Confocal laser endomicroscopy in glial tumors-a histomorphological analysis.

Abstract

The extent of resection and neurological outcome are important prognostic markers for overall survivalin glioma patients. Confocal laser endomicroscopy is a tool to examine tissue without the need for fixation or staining. This study aims to analyze gliomas in confocal laser endomicroscopy and identify reliable diagnostic criteria for glial matter and glial tumors. One-hundred-and-five glioma specimens were analyzed using a 670-nm confocal laser endomicroscope and then processed into hematoxylin-eosin-stained frozen sections. All confocal images and frozen sections were evaluated for the following criteria: presence of tumor, cellularity, nuclear pleomorphism, changes of the extracellular glial matrix, microvascular proliferation, necrosis, and mitotic activity. Recurring characteristics were identified. Accuracy, sensitivity, specificity, and positive and negative predictive values were assessed for each feature. All 125 specimens could be processed and successfully analyzed via confocal laser endomicroscopy. We found diagnostic criteria to identify white and grey matter and analyze cellularity, nuclear pleomorphism, changes in the glial matrix, vascularization, and necrosis in glial tumors. An accuracy of > 90.0% was reached for grey matter, cellularity, and necrosis, > 80.0% for white matter and nuclear pleomorphism, and > 70.0% for microvascular proliferation and changes of the glial matrix. Mitotic activity could not be identified. Astroglial tumors showed significantly less nuclear pleomorphism in confocal laser endomicroscopy than oligodendroglial tumors (p < 0.001).
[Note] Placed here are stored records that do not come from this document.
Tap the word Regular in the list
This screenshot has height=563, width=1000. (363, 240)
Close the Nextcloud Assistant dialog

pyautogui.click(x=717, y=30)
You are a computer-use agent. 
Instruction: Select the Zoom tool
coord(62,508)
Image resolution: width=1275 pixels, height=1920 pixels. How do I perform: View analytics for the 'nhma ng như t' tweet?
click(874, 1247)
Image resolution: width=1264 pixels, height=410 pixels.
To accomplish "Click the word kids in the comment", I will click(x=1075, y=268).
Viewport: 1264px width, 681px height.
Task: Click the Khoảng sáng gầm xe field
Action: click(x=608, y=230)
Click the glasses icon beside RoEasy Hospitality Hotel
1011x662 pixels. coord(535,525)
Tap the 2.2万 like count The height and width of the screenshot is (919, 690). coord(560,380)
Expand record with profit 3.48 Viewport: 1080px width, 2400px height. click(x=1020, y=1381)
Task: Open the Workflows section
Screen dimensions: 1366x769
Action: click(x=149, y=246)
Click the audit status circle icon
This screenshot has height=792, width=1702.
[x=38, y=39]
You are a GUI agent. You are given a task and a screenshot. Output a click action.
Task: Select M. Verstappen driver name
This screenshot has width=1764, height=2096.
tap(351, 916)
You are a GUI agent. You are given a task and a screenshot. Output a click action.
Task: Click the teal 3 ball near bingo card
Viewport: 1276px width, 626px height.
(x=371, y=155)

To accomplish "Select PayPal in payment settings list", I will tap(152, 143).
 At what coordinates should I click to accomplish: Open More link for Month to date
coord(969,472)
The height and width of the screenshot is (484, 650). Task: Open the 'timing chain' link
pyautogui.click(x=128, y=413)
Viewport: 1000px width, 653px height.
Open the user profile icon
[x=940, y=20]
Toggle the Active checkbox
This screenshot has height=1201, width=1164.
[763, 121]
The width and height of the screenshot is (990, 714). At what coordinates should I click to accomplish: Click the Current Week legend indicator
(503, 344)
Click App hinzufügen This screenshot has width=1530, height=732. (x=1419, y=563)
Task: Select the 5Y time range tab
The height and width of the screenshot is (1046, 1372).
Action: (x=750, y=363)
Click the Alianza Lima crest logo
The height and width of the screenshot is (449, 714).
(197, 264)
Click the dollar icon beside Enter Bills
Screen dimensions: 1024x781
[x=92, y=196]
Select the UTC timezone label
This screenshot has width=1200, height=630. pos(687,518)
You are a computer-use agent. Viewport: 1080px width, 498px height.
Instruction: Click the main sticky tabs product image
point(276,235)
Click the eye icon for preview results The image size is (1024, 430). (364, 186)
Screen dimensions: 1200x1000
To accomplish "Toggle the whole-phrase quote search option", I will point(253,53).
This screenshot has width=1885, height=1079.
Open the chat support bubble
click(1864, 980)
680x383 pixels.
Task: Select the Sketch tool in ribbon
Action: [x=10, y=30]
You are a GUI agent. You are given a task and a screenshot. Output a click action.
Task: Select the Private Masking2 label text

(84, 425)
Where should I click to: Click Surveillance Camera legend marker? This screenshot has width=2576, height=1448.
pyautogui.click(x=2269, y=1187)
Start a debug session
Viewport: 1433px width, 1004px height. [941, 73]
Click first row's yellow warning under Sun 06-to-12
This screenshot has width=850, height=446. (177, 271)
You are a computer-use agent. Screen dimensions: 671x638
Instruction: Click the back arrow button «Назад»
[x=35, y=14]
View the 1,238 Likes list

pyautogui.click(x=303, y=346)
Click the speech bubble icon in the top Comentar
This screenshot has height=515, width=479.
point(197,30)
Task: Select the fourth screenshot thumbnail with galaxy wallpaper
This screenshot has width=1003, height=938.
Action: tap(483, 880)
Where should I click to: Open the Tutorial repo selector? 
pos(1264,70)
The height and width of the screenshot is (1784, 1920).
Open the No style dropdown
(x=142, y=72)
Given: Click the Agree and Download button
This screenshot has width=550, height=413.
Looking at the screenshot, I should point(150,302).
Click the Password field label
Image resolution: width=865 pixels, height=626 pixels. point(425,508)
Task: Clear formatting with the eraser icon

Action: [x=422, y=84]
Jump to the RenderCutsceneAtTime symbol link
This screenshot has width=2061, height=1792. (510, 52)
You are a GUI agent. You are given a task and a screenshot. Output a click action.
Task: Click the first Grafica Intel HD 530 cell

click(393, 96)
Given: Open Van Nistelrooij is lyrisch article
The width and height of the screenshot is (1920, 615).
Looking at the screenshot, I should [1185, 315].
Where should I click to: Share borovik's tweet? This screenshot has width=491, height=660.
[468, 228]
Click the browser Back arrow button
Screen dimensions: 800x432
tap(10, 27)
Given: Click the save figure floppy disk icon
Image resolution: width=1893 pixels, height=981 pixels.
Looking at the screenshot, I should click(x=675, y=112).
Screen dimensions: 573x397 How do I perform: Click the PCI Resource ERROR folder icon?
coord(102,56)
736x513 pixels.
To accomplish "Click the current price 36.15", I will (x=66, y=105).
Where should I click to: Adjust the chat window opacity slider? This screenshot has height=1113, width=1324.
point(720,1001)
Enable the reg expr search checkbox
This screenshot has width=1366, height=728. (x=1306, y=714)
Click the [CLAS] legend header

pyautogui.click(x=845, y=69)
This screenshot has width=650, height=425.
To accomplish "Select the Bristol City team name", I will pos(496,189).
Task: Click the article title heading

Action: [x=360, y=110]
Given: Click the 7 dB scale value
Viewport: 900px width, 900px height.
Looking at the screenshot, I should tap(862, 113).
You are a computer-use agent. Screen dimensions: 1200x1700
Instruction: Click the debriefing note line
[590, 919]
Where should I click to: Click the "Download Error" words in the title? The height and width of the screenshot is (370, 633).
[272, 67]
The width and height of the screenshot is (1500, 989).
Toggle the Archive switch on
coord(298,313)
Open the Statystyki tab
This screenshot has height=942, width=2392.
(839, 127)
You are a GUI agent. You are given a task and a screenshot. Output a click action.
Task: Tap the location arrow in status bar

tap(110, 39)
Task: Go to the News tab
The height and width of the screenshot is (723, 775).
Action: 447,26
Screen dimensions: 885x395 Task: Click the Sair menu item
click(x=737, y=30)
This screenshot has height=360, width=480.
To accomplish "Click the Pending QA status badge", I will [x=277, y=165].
Visualization of necrosis aids in the differentiation of low grade gliomas and high grade gliomas (p < 0.002). Autofluorescence-based confocal laser endomicroscopy proved not only useful in differentiation between tumor and brain tissue but also revealed useful clues to further characterize tissue without processing in a lab. Possible applications include the improvement of extent of resection and the safe harvest of representative tissue for histopathological and molecular genetic diagnostics.